Toutes les protéines de translation anormal activées sont réglées par la voie moléculaire de signalisation de PI3K/mTOR, qui a été impliquée à l'étude et l'étape progressive de plusieurs cancers.

Plus récent, l'activation de mTOR a été attachée à la résistance au traitement endocrinien normal dans le cancer du sein positif d'oestrogène-récepteur, a dit Funda Meric-Bernstam, M.D., professeur dans le service de DM Anderson de l'oncologie chirurgicale, qui a présenté la recherche à AACR.

« Ces caractéristiques soulignent l'importance de la voie de PI3K/mTOR dans le cancer du sein récepteur-positif d'hormone et proposent des facteurs pronostiques neufs potentiels et les objectifs thérapeutiques, » a dit Meric-Bernstam, qui est également directeur médical d'institut de cheik Khalifa Bin Zayed Al Nahyan de DM Anderson pour le traitement du cancer personnalisé.

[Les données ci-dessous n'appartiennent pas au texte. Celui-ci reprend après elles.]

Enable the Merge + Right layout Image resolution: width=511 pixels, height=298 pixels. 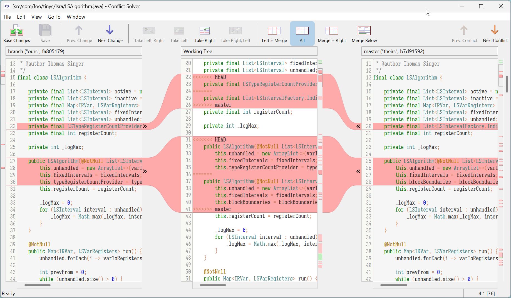tap(332, 33)
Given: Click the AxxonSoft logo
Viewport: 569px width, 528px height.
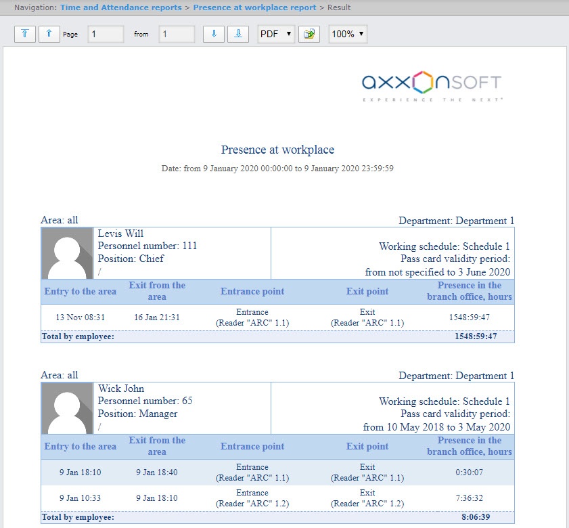Looking at the screenshot, I should pos(432,85).
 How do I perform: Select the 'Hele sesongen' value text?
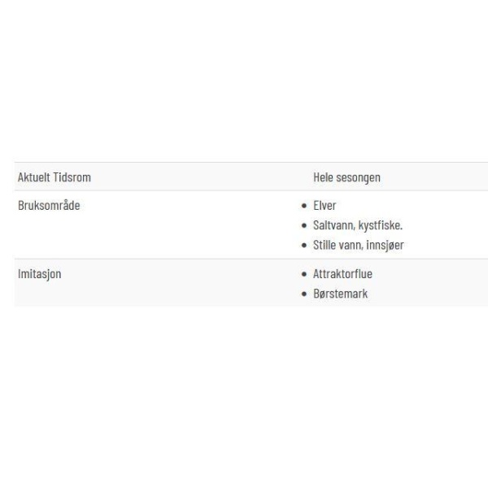346,177
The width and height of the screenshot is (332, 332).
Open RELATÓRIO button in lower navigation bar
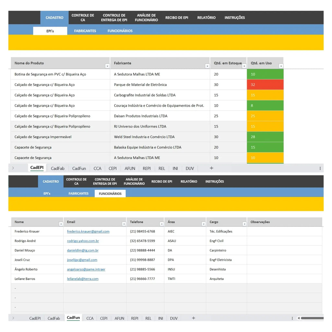coord(189,182)
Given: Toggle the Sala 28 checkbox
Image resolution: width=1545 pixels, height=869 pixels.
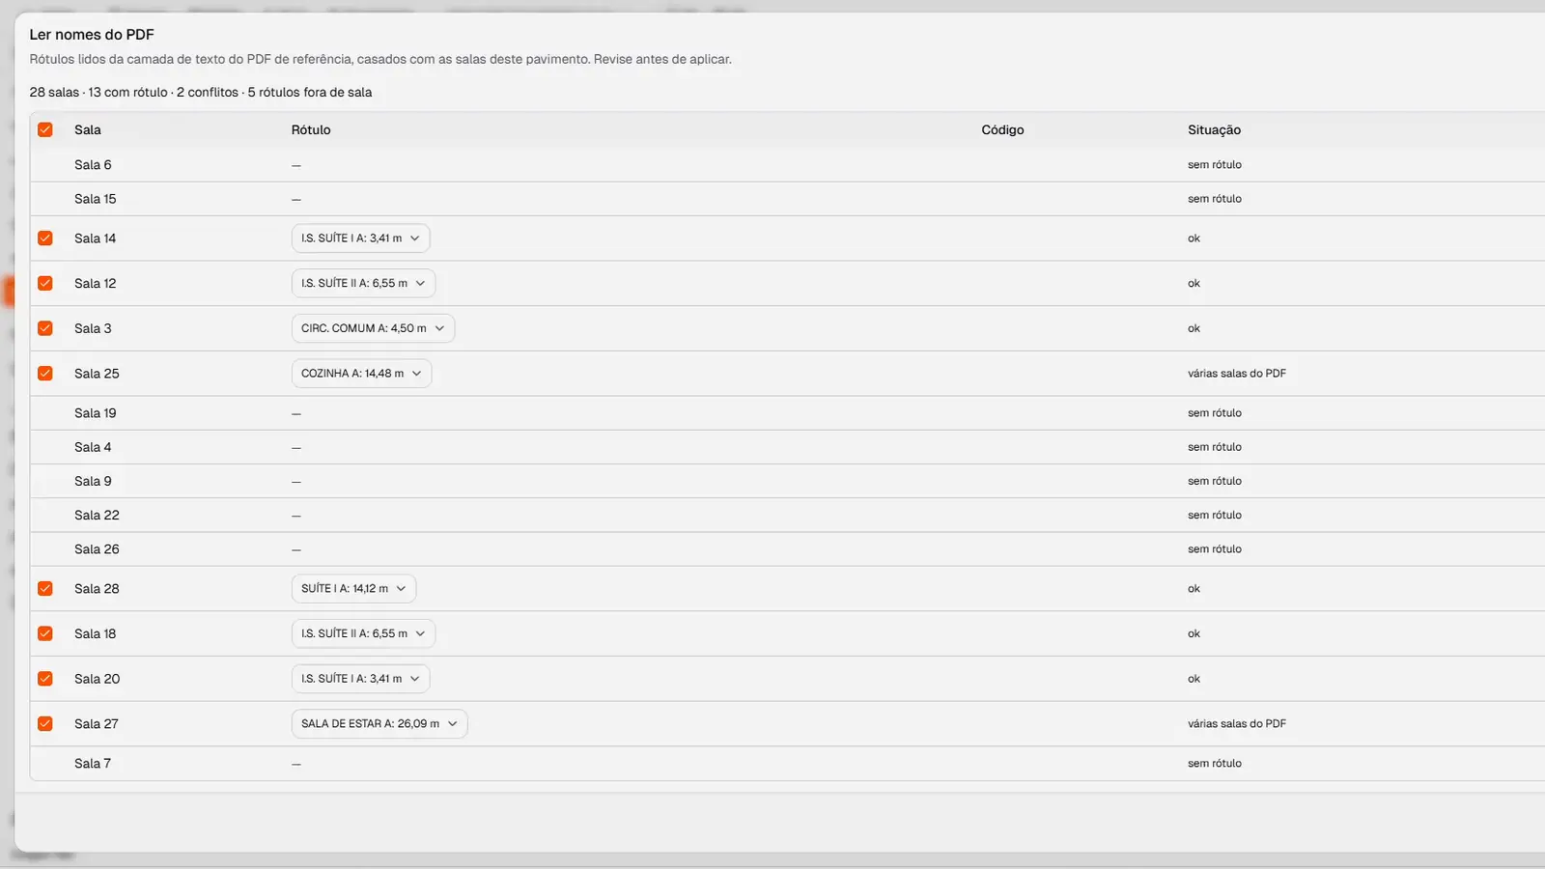Looking at the screenshot, I should [45, 588].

Deux médicaments qui empêchent le mTOR, l'everolimus et le temsirolimus, sont approuvés pour la demande de règlement de certains cancers et là sont des douzaines d'autres agents dans les tests cliniques, il a dit.

Les cellules cancéreuses comptent sur la synthèse des protéines accrue

Les gènes expriment l'ARN messager, qui consécutivement est traitée par les ribosomes des cellules pour produire une protéine spécifique, une traduction appelée d'opération.

Les « cellules cancéreuses ont besoin de beaucoup de synthèse des protéines pour se développer et survivre, » Meric-Bernstam a dit. Lui et les collègues ont systématiquement analysé plusieurs protéines de traduction-réglementation importantes dans les tumeurs de 190 patients présentant l'étape 1 pour stationner le cancer du sein récepteur-positif de 3 hormones. La revue médiane était de 96 mois.

Ils ont trouvé quatre aberrations qui étaient des facteurs prédictifs de la survie générale. Ils sont restés significatifs même après l'analyse multivariable représentant d'autres facteurs tels que l'âge et l'état noeud-positif qui affectent également la survie. Ils sont :

  • Plus grande phosphorylation de la protéine ribosomique S6 (pS6) et de la protéine 1 (p4E-BP1) du facteur d'amorçage de traduction 4E-binding.
  • Expression accrue de la kinase eucaryotique du facteur 2 d'allongement (eEF2K).
  • Expression diminuée de la protéine programmée 4 (pdcd4) de mort cellulaire.

Leurs découvertes, si validé par des études complémentaires, pourraient mener aux bornes qui aident les patients choisis qui peuvent avoir un haut risque de rechute si traité avec le traitement endocrinien traditionnel seul et recensent ceux qui pourraient tirer bénéfice d'un traitement visé complémentaire, Meric-Bernstam ont noté.

Les résultats d'un test clinique important de la phase III présenté au colloque de cancer du sein de 2011 CTRC-AACR San Antonio ont prouvé que l'everolimus d'inhibiteur de mTOR a augmenté la survie progressive étape une fois combiné avec l'exemestane de traitement hormonal pour traiter le cancer du sein récepteur-positif d'hormone résistante.

« Car nous comprenons comment sélecter des patients mieux que nous pourrons employer plus efficacement ces traitements visés pour améliorer des résultats pour des patients de cancer du sein, » Meric-Bernstam a dit.